Die Einladung ist im eigentlichen Sinne kein richtiger Brief, vielmehr handelte es sich um eine fotokopierte Einladung zum Treffen in einer Gastwirtschaft mit Hinterzimmer irgendwo in einem Stadtteil von München. Ob er hingehen soll? Bis zum Termin hat es ja noch etwas Zeit. Vielleicht wird es lustig, die alten Kumpels mal wieder zu sehen. Vielleicht ist es aber auch nur eine versponnene Idee um an die guten alten Zeiten zu denken. Jan-Gustav legte das Einladungsschreiben zur Seite und widmete sich seinen beruflichen Aufgaben.
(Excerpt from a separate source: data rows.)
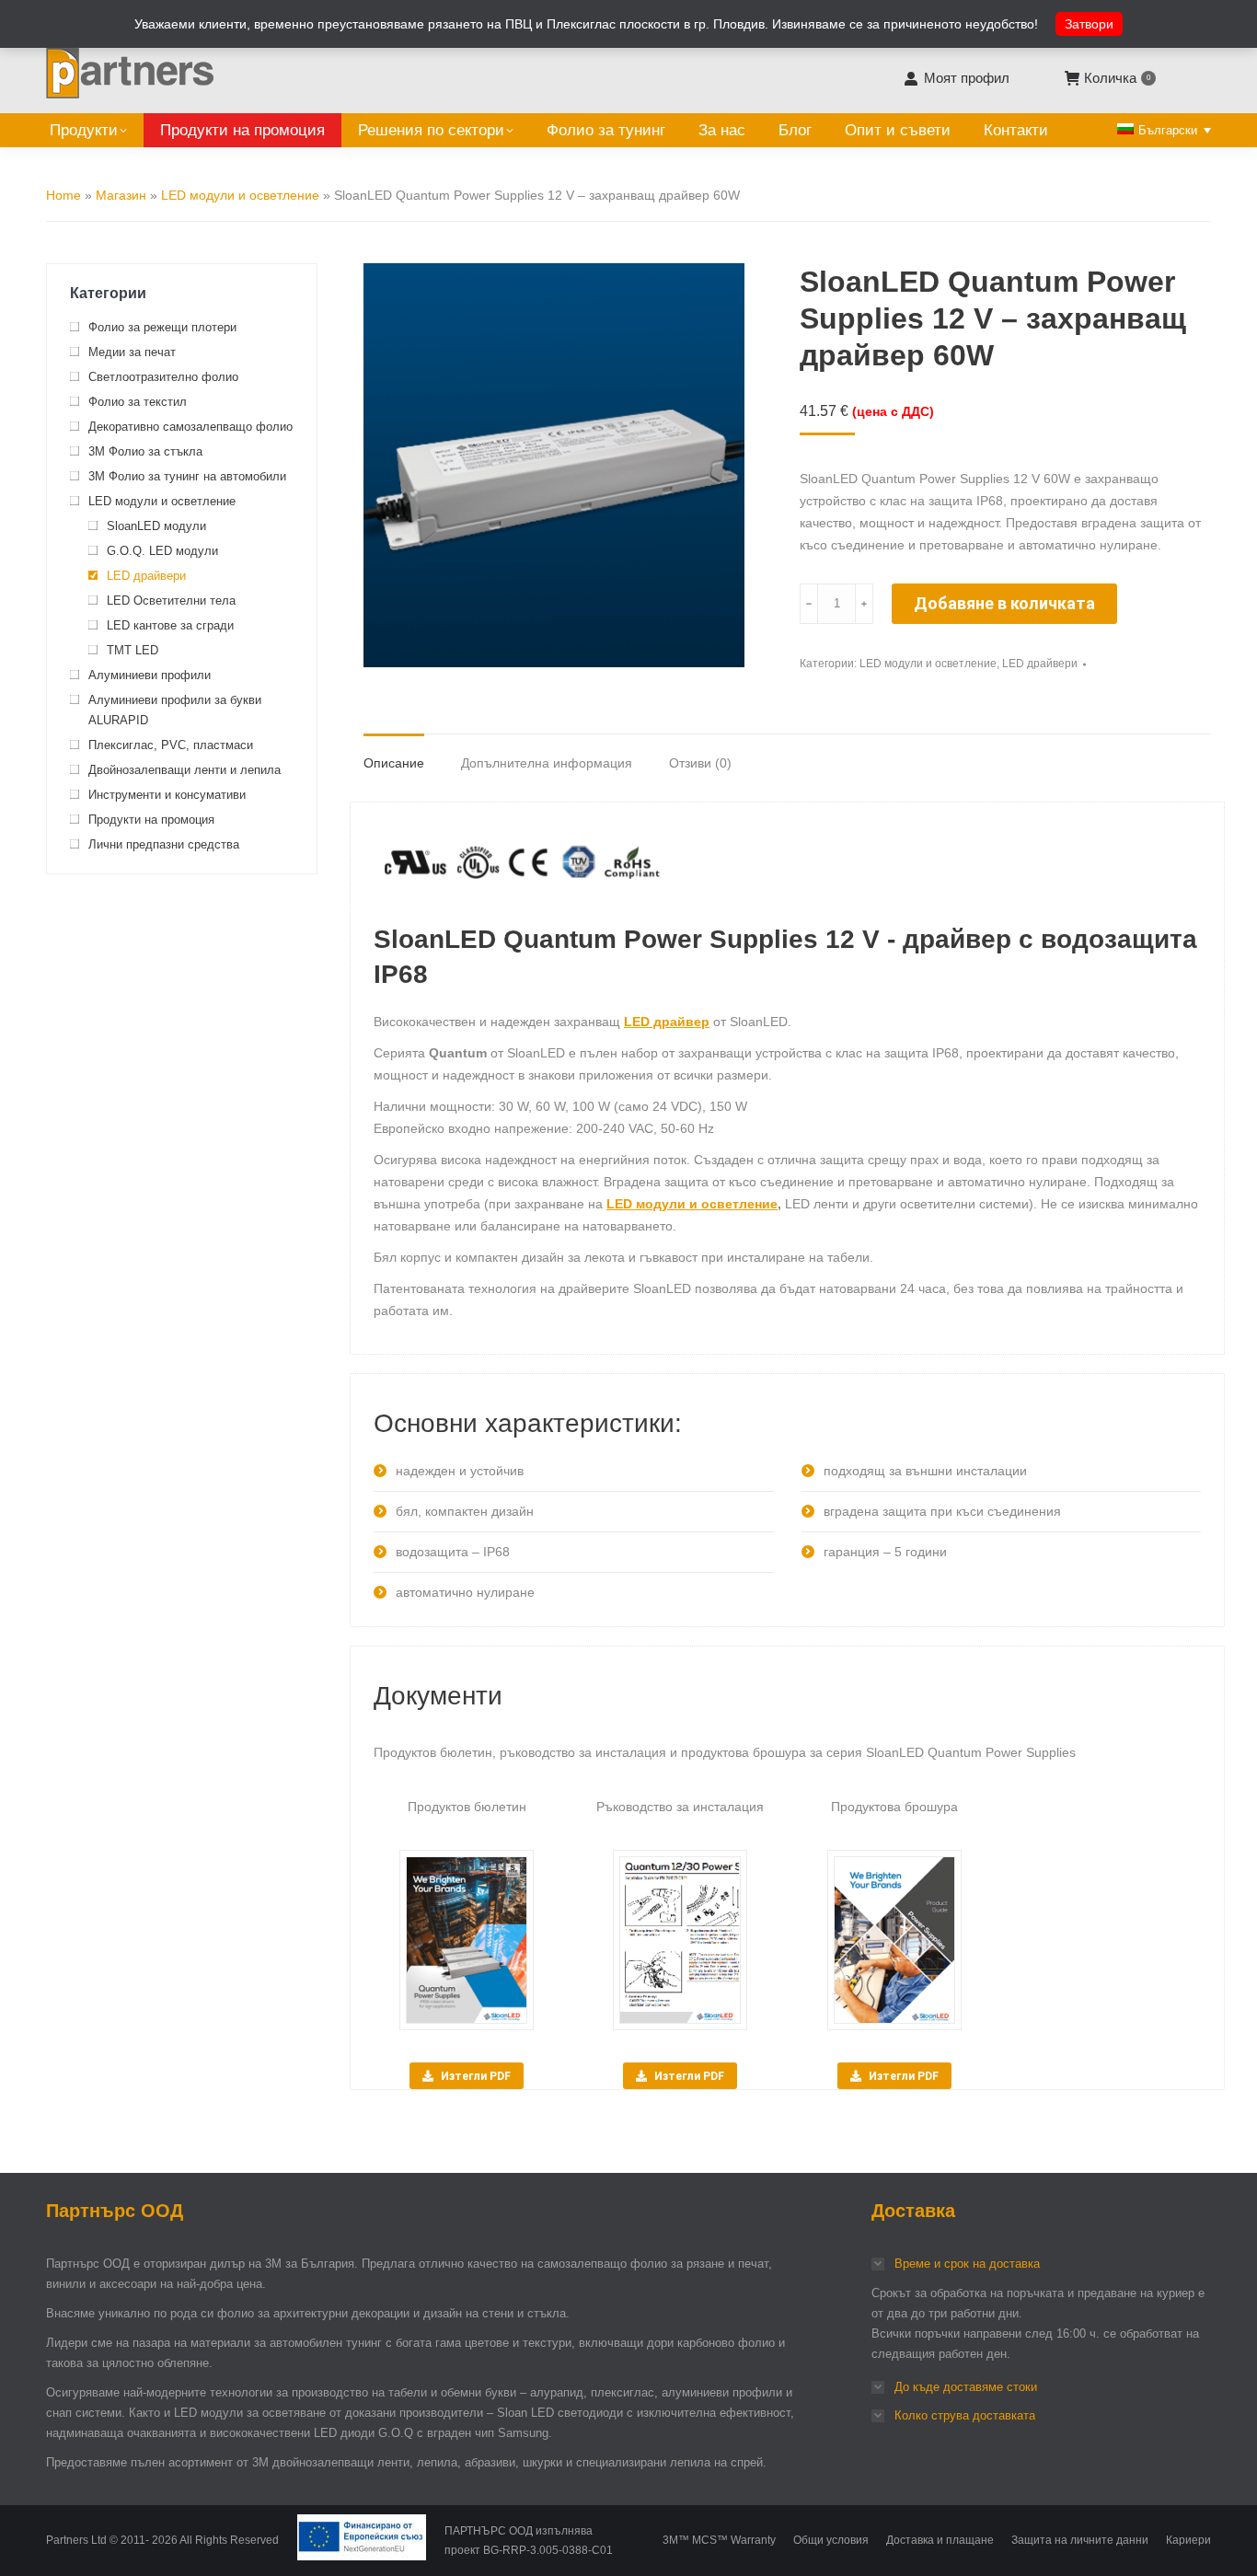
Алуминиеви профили (149, 675)
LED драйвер (666, 1021)
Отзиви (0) (700, 763)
Nach seinem Studium als Kunsthistoriker ist Jan-Gustav in das elterliche Auktionshaus als Juniorpartner eingetreten. Er ist zwar nicht der Erstgeborene, hat aber seinen eigenen Arbeitsbereich und kann sich seiner Vorliebe, der Kunst des Mittelalters, ungehindert widmen. Er lebt für die Kunst. Es ist ihm aber auch klar, dass er immer in der Rolle des stillen Teilhabers bleiben wird, auch wenn seine Eltern einmal die Geschäftsleitung abgeben. Sein Bruder Johannes-Gabriel ist unbestritten der bessere Mann für das Geschäft. Letzteres ist hierbei sogar wörtlich zu verstehen.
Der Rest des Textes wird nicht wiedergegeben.